- [ABOUT THIS EXERCISE]: Could you please return each line of the data that has the word "Management"?

- [MATERIAL SUPPLIED]:
******

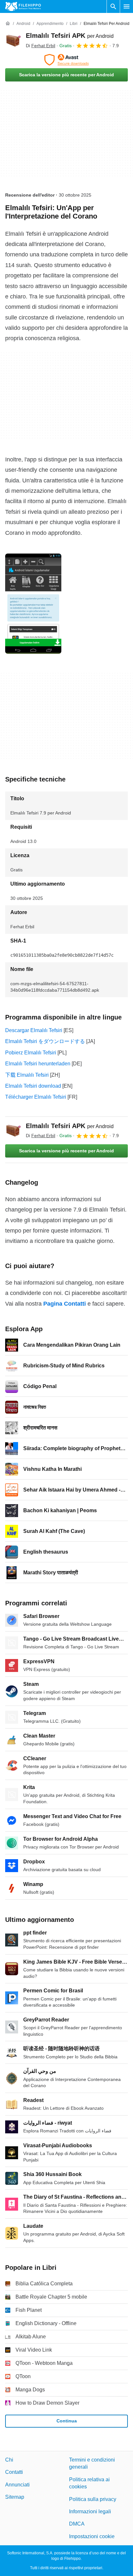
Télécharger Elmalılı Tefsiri (35, 1097)
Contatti (14, 2472)
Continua (66, 2420)
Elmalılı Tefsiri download (33, 1086)
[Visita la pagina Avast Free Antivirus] (66, 60)
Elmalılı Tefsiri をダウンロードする (45, 1041)
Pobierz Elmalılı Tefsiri (30, 1052)
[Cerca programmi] (113, 6)
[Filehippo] (23, 6)
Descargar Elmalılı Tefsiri (33, 1030)
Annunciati (17, 2484)
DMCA (77, 2524)
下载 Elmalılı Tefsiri (27, 1075)
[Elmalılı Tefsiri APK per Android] (13, 40)
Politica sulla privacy (92, 2499)
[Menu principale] (126, 6)
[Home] (7, 24)
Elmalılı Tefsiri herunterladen (37, 1063)
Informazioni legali (90, 2511)
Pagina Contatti (64, 1303)
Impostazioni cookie (92, 2536)
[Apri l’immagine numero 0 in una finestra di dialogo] (33, 604)
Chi (9, 2460)
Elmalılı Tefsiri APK (70, 35)
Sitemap (14, 2497)
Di (40, 45)
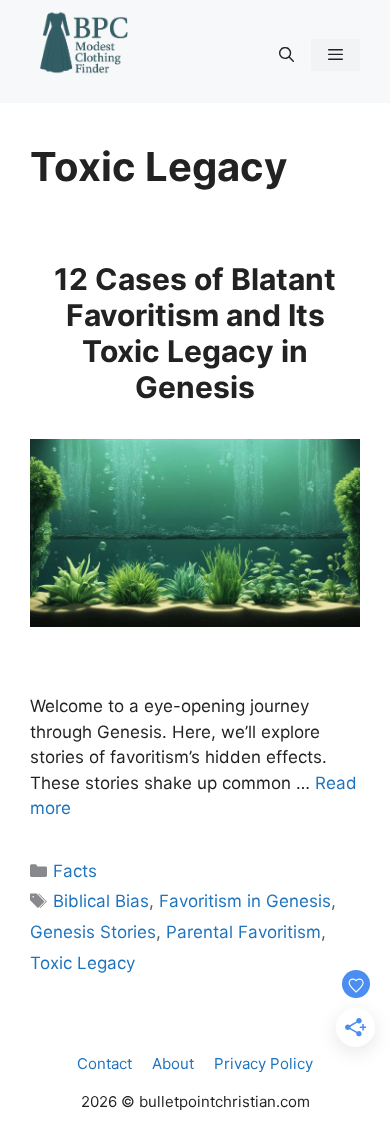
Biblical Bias (101, 901)
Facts (75, 871)
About (173, 1063)
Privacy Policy (263, 1063)
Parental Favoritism (243, 932)
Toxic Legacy (82, 963)
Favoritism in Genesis (245, 901)
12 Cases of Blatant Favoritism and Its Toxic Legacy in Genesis (195, 333)
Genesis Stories (93, 932)
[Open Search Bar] (285, 55)
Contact (104, 1063)
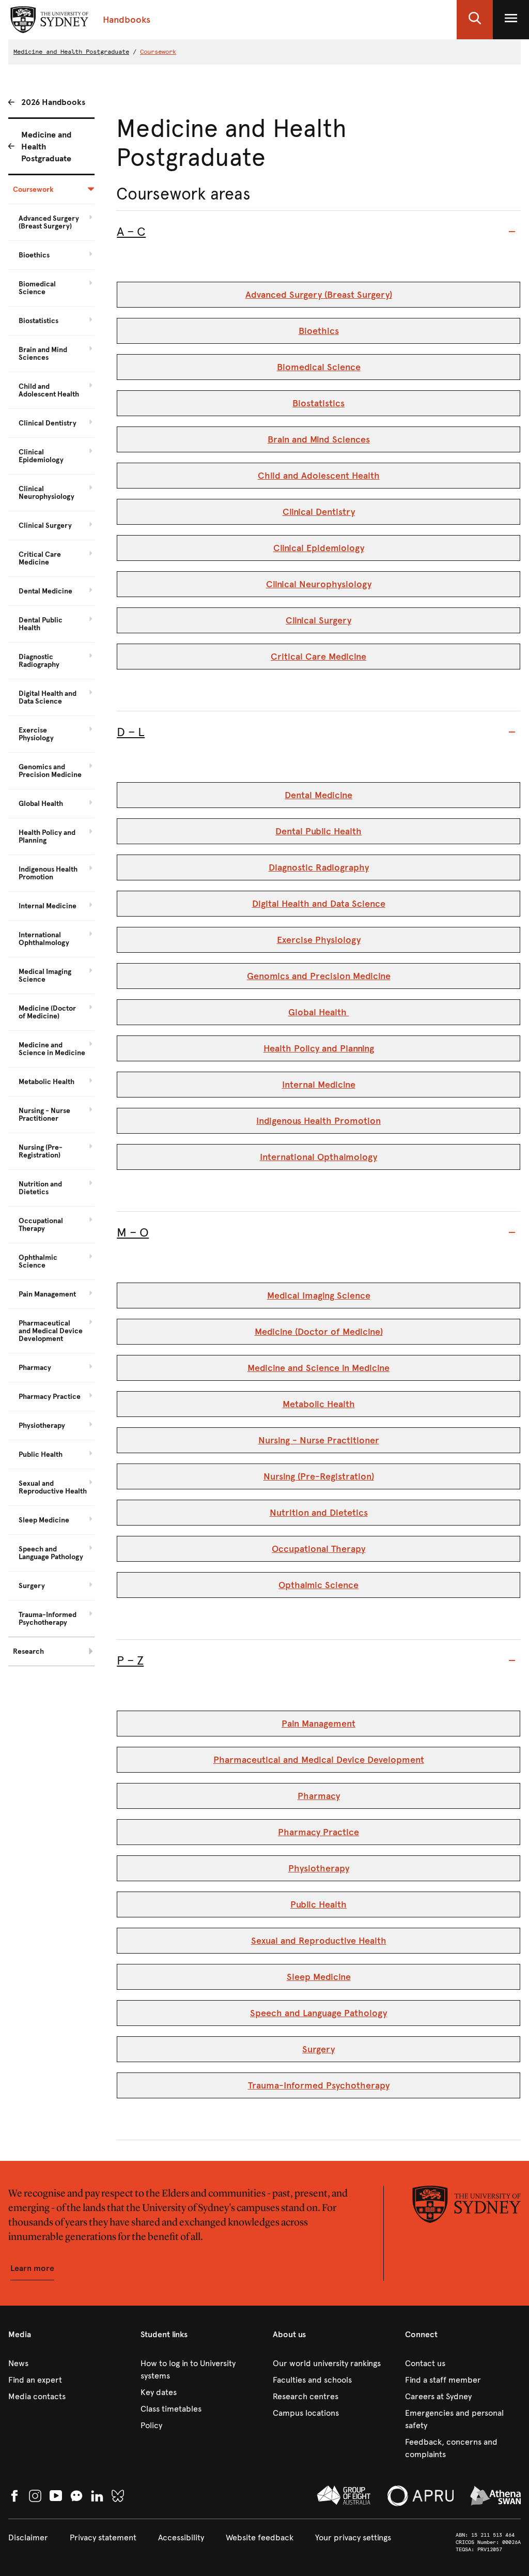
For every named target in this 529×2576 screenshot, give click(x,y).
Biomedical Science (319, 367)
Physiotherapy (318, 1868)
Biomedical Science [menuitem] (37, 288)
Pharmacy (319, 1796)
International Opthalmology (318, 1157)
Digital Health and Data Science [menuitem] (47, 697)
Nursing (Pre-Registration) (318, 1476)
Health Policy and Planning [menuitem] (47, 836)
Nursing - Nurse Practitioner (318, 1440)
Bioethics (319, 331)
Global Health (318, 1012)
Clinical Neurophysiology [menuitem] (46, 492)
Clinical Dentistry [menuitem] (47, 423)
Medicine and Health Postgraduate (71, 51)
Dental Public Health (318, 831)
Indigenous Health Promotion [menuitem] (48, 873)
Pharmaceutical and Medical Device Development (318, 1759)
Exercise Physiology (319, 940)
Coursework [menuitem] (33, 189)
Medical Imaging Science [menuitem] (45, 975)
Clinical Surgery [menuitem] (45, 525)
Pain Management (318, 1723)
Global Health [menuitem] (41, 803)
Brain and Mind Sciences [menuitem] (43, 353)
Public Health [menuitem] (41, 1454)
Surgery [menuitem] (32, 1585)
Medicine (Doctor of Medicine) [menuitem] (47, 1012)
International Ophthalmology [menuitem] (44, 939)
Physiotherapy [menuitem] (42, 1425)
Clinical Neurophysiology (318, 584)
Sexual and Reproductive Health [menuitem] (53, 1487)
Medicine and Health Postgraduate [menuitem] (46, 146)
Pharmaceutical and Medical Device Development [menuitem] (51, 1331)
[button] (475, 19)
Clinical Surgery (318, 620)
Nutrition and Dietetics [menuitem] (40, 1188)
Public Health (318, 1904)
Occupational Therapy (318, 1548)
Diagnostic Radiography (319, 867)
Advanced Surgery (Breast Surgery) (318, 294)
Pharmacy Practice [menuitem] (50, 1396)
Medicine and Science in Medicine (318, 1368)
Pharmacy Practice (318, 1832)
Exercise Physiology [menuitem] (36, 734)
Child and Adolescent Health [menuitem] (49, 390)
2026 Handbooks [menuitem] (53, 102)
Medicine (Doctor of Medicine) (319, 1331)
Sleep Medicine (319, 1977)
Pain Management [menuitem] (47, 1294)
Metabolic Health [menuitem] (46, 1081)
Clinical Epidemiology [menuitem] (41, 456)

******

- [RESULT OF THE TASK]:
Pain Management (318, 1723)
Pain Management [menuitem] (47, 1294)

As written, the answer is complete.